Cultura
A carta deixada por Antonio Cicero antes da morte assistida na Suíça
Diagnosticado com Alzheimer, o escritor enviou a correspondência a pessoas a quem tratou como “os amigos mais íntimos”


Em um texto comovente, o escritor e filósofo Antonio Cicero se despediu de amigos próximos antes de passar por um procedimento de eutanásia na Suíça nesta quarta-feira 23. “Espero ter vivido com dignidade e espero morrer com dignidade”, escreveu.
Diagnosticado com Alzheimer, Cicero enviou a correspondência a pessoas a quem tratou como “os amigos mais íntimos”, e disse que não reconhecia outras pessoas. No texto, lamentou que não conseguia escrever “bons poemas nem bons ensaios de filosofia”, e que não conseguia se concentrar para ler, “a coisa que eu mais gostava no mundo”.
“Apesar de tudo isso, ainda estou lúcido bastante para reconhecer minha terrível situação”, disse na carta, que pode ser lida na íntegra no fim deste texto. “Pois bem, como sou ateu desde a adolescência, tenho consciência de que quem decide se minha vida vale a pena ou não sou eu mesmo”.
Há 16 anos, em uma coluna na Folha de S.Paulo, o escritor abordou o tema de forma incisiva. “Os defensores da eutanásia são, por vezes, acusados de integrar uma ‘cultura da morte’. Trata-se de uma confusão lamentável e deliberada”, escreveu.
“A morte é, na prática, o processo de morrer. Esse processo pode ser rápido ou demorado. O direito à eutanásia é o direito de quem está morrendo de abreviar esse processo, caso ele se torne excessivamente penoso. Abreviar a morte é torná-la mais breve, menos dolorosa. Seria mais justo, portanto, dizer que aqueles que impõem a todos a morte mais prolongada e pesada é que pertencem à verdadeira ‘cultura da morte’”, concluiu.
Confira a íntegra da carta escrita por Antonio Cicero:
“Queridos amigos,
Encontro-me na Suíça, prestes a praticar eutanásia. O que ocorre é que minha vida se tornou insuportável.

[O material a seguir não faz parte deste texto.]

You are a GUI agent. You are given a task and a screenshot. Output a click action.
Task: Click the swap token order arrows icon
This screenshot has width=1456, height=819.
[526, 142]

Estou sofrendo de Alzheimer.
Assim, não me lembro sequer de algumas coisas que ocorreram não apenas no passado remoto, mas mesmo de coisas que ocorreram ontem.

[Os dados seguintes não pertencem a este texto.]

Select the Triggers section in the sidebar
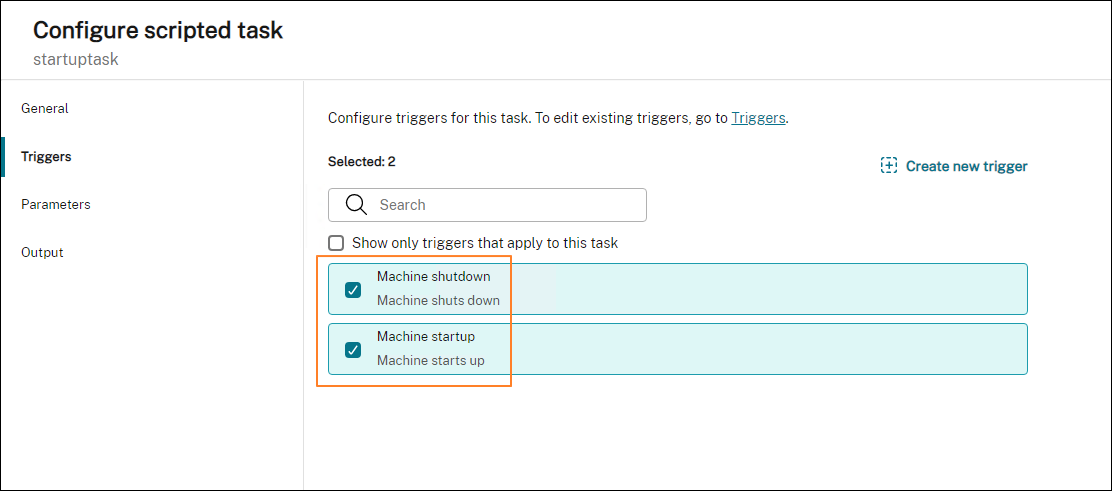1112x491 pixels. 46,156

Exceto os amigos mais íntimos, como vocês, não mais reconheço muitas pessoas que encontro na rua e com as quais já convivi.
Não consigo mais escrever bons poemas nem bons ensaios de filosofia.
Não consigo me concentrar nem mesmo para ler, que era a coisa de que eu mais gostava no mundo.
Apesar de tudo isso, ainda estou lúcido bastante para reconhecer minha terrível situação.
A convivência com vocês, meus amigos, era uma das coisas – senão a coisa – mais importante da minha vida. Hoje, do jeito em que me encontro, fico até com vergonha de reencontrá-los.
Pois bem, como sou ateu desde a adolescência, tenho consciência de que quem decide se minha vida vale a pena ou não sou eu mesmo.
Espero ter vivido com dignidade e espero morrer com dignidade.
Eu os amo muito e lhes envio muitos beijos e abraços!”